Exercise aim
Locate the word "Viewport" in the data below, then copy every line that holds it.

Input material
+++

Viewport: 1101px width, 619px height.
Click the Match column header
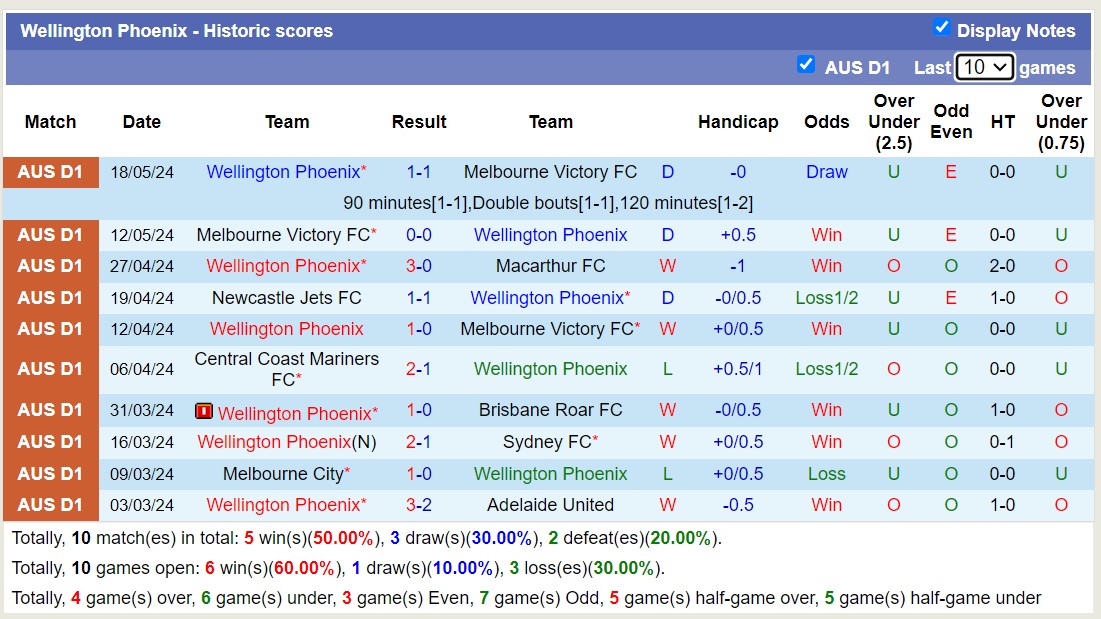[50, 122]
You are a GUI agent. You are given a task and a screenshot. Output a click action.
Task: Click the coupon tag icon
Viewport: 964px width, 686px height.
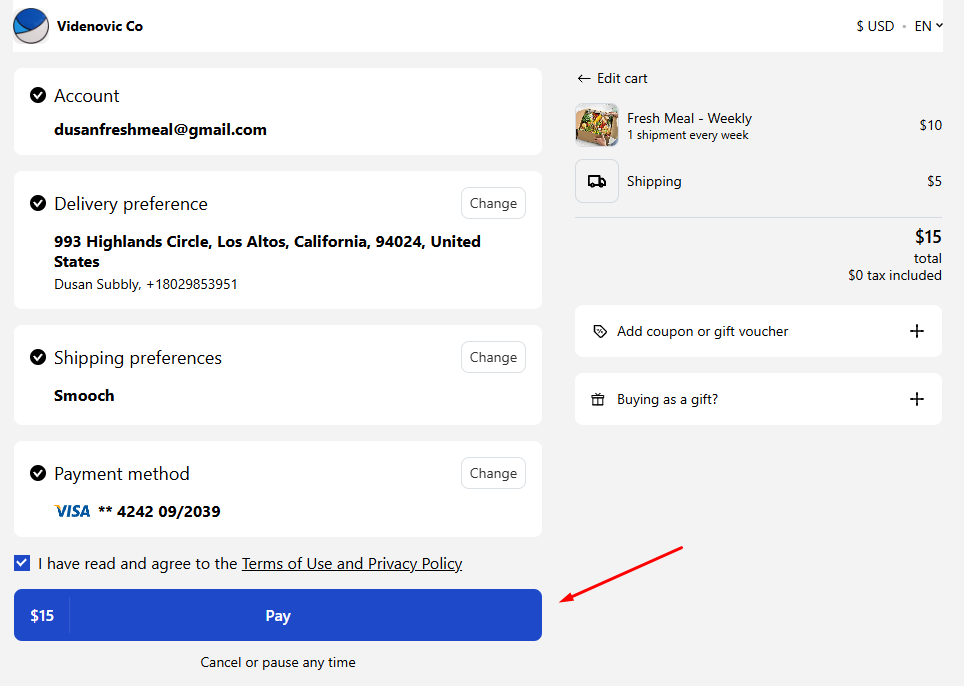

+++

Solution for this task
Viewport: 1101px width, 619px height.
Viewport: 964px width, 686px height.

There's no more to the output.